“Um amigo me dizia ontem ao telefone que se espantou com o espanto de um outro amigo com quem também conversou ontem ao telefone enquanto falavam sobre o avanço das IAs”. Ouvi no elevador do consultório agorinha. Eram duas mulheres de blazer azul marinho que subiram até o nono andar. Uma diz para a outra: “Bora lá, o amigo é seu ex-marido – a quem você não gosta de chamar de ex-marido e por isso diz amigo, embora às vezes tenha dúvidas de se pode (ou deve, ou quer) chamá-lo de amigo, ou ainda pior, de um amigo – lhe dizia ontem numa troca de áudios –porque você não fala ao telefone em tempo real (principalmente se com seu ex-marido, com quem se sente cada vez menos confortável de dividir um pronome possessivo e portanto talvez seja mais adequado dizer “o pai de meu filho”) – que um amigo – que desconfio que seja somente um conhecido e me pergunto por que essa mania dele de usar o título de amigo com quem não contaria pra lhe acompanhar nem em um exame – o espantou – era uma fofoca embrulhada com a sensação de espanto/indignação, mas devem ter rido e falado mal do sujeito juntos (e aqui de novo: por que rir ou fofocar com este um “amigo”?) – ao dizer de seu espanto – estava com medo e se sentindo inútil, ameaçado e pouco charmoso – com o avanços as IAs. É isso Juliana?”
Subi, eu sim, espantada com a amiga de Juliana. Que tal assim: Em uma troca de áudios, alguém com quem Juliana teve um vínculo mencionou que um conhecido se mostrou impactado com uns efeitos do avanço das inteligências artificiais. Foi uma IA quem me escreveu esta versão. Obrigada. Embora eu tenha pedido pra cuidar de imprecisões e repetições e, 4 tentativas depois, me mandou uma frase de 26 palavras com 4 artigos indefinidos. Os dois primeiros e o último, inúteis. De nada.
Presta? Mais ou menos. Dá pra entender? Dá. Mas subtraem-se informações mais importantes, fofocáveis e até risíveis do que a do espanto e da ameaça que, além de não serem novidade, nos são comuns a todos.

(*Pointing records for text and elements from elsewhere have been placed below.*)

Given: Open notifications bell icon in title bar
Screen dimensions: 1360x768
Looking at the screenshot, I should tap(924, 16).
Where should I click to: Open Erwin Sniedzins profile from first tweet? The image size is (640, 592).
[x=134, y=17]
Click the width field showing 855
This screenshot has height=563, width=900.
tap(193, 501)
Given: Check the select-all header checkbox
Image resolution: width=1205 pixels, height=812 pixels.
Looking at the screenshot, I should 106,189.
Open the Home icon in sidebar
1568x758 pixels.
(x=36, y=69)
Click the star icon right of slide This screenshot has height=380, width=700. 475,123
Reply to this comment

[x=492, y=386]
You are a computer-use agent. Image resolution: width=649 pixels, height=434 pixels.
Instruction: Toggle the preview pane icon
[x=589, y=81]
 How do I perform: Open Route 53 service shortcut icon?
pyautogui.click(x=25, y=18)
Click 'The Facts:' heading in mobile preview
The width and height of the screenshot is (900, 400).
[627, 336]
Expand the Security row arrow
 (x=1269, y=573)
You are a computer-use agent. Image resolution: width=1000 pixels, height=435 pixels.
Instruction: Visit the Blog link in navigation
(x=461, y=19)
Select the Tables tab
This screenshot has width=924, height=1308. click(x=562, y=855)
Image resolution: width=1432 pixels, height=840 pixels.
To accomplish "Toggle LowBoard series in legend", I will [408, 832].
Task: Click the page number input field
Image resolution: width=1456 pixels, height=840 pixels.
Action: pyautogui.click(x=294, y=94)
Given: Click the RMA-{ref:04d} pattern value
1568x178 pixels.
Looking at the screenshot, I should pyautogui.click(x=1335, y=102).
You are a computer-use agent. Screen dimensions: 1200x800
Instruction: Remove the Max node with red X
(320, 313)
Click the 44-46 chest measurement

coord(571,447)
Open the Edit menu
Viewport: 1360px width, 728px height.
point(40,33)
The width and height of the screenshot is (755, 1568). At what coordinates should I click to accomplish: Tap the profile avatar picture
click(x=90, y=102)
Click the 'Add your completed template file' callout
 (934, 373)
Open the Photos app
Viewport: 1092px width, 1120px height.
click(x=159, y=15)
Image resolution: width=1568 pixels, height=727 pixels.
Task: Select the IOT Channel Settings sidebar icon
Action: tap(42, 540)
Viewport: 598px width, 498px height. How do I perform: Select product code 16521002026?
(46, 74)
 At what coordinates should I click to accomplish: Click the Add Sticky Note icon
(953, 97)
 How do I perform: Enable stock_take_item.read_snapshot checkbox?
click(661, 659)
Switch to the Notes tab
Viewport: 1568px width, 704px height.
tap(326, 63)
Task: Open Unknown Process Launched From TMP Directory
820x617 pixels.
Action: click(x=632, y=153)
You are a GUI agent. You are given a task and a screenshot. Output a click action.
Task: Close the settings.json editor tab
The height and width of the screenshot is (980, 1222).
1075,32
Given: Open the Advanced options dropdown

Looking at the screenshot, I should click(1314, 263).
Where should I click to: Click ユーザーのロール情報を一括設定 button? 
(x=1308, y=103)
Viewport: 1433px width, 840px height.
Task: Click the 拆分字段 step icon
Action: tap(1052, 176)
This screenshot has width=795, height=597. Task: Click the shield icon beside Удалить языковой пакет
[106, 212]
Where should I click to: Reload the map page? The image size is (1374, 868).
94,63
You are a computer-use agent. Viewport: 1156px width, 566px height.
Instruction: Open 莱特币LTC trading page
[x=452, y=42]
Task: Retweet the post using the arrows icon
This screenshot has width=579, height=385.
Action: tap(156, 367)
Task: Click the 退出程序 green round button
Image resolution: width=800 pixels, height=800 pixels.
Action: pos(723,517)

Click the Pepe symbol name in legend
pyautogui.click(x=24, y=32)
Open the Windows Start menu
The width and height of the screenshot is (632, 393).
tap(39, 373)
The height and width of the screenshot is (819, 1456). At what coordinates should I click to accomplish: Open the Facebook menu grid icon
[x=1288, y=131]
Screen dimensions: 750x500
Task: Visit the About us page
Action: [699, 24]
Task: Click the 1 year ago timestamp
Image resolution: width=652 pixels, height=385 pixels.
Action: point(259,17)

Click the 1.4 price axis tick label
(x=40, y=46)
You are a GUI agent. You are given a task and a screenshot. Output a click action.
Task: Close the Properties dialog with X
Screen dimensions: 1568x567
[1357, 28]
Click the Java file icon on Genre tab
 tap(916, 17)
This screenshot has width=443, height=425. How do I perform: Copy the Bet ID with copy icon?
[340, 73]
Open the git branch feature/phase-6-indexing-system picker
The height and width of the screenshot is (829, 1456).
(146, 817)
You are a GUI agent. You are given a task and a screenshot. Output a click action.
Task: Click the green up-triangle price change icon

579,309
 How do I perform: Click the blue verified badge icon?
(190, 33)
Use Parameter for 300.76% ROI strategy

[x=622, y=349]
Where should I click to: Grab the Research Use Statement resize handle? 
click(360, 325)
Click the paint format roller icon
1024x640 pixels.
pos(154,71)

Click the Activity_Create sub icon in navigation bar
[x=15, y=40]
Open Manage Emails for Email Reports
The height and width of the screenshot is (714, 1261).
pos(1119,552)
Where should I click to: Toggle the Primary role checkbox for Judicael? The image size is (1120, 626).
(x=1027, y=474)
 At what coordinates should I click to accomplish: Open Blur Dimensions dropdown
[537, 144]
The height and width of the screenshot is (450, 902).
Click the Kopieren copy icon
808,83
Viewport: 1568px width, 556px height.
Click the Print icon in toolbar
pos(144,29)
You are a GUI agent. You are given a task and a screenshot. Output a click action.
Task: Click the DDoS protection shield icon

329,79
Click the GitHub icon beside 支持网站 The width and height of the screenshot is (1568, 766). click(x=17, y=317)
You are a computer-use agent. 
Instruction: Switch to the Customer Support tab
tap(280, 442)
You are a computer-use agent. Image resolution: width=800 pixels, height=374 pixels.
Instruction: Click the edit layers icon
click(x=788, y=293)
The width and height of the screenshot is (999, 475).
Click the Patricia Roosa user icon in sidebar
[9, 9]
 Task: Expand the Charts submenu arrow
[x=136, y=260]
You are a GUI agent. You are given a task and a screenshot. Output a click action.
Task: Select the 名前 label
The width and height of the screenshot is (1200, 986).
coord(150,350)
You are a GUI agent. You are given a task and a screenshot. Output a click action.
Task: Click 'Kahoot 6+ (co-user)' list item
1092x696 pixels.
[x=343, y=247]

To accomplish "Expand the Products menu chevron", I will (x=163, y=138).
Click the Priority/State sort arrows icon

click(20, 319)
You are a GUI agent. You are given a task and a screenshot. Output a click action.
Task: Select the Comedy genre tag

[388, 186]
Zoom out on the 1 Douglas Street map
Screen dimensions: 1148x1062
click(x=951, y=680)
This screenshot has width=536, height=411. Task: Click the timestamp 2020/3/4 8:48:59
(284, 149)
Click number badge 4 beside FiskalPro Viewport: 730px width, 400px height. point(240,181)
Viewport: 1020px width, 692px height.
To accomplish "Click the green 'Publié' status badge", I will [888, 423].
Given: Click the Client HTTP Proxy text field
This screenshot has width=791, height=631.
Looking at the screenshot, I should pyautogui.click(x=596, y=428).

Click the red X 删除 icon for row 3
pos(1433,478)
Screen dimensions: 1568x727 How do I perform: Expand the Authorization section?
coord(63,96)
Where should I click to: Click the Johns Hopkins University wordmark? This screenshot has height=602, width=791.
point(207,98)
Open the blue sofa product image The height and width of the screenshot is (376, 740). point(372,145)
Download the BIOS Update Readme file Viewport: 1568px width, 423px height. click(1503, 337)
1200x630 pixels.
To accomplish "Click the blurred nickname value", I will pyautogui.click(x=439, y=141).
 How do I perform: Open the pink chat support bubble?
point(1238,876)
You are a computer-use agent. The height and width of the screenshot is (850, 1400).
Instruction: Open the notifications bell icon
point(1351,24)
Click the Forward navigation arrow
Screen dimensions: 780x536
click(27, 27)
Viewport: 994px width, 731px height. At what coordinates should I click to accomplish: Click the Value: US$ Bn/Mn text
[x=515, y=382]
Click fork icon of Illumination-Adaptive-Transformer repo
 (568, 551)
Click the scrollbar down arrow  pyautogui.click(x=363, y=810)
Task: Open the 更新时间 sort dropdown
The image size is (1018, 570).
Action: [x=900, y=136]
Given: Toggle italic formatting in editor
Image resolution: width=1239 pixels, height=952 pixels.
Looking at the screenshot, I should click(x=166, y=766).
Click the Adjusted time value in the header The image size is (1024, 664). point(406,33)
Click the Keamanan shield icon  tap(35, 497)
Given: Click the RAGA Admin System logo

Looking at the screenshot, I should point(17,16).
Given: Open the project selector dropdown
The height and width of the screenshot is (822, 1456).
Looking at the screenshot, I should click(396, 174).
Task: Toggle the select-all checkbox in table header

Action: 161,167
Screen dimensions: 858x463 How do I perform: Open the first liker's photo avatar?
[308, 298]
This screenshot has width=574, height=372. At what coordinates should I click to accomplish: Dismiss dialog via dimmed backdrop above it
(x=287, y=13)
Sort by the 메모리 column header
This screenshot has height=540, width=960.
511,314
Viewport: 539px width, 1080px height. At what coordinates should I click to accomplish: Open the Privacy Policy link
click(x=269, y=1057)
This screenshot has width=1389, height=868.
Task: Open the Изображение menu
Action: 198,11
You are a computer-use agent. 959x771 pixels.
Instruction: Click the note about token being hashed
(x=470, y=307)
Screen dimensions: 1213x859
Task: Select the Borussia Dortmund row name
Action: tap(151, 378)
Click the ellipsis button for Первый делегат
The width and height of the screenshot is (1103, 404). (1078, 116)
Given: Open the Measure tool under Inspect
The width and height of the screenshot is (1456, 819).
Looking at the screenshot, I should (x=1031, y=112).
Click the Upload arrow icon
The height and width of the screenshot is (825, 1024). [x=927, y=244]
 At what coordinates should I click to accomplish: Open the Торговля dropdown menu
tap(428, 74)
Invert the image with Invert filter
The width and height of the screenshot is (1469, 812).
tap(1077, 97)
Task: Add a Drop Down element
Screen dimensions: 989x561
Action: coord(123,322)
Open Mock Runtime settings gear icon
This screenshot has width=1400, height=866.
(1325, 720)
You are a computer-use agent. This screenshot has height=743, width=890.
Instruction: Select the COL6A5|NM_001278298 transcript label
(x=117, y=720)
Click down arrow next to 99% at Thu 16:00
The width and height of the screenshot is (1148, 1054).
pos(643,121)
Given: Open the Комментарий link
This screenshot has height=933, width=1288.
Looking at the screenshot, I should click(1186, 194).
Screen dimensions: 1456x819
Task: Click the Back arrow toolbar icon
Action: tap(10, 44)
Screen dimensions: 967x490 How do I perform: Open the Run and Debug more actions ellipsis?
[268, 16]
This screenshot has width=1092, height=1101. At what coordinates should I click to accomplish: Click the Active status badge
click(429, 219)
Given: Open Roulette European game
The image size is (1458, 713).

Abri a porta da sala e li o comunicado do fim de um casamento longevo nas redes sociais enquanto esperava a primeira sessão do dia. Ex-marido e ex-esposa deram seus depoimentos um sobre o outro e ambos sobre o fim do casal juntos. O dela tinha 256 palavras, desistências dela e resistências dele, um verso de Eduardo e Mônica e um de Sonhos (o mais bonito de Sonhos) do Caetano. O dele tinha 91, o verbo amar conjugado no passado duas vezes e nenhum verso. Gosto muito do trabalho de ambos e torço para que sejam os dois felizes no presente e no futuro. Nem precisava comunicar, mas claro, cada casal decide se e como tornar público tanto o começo como o fim de uma relação. Enfim, os textos prestam e dão pra entender. Tudo isso pra dividir com vocês essa dúvida: será que a IA tem gênero? Sei lá. Boa semana, queridos – pra vocês e pra Juliana.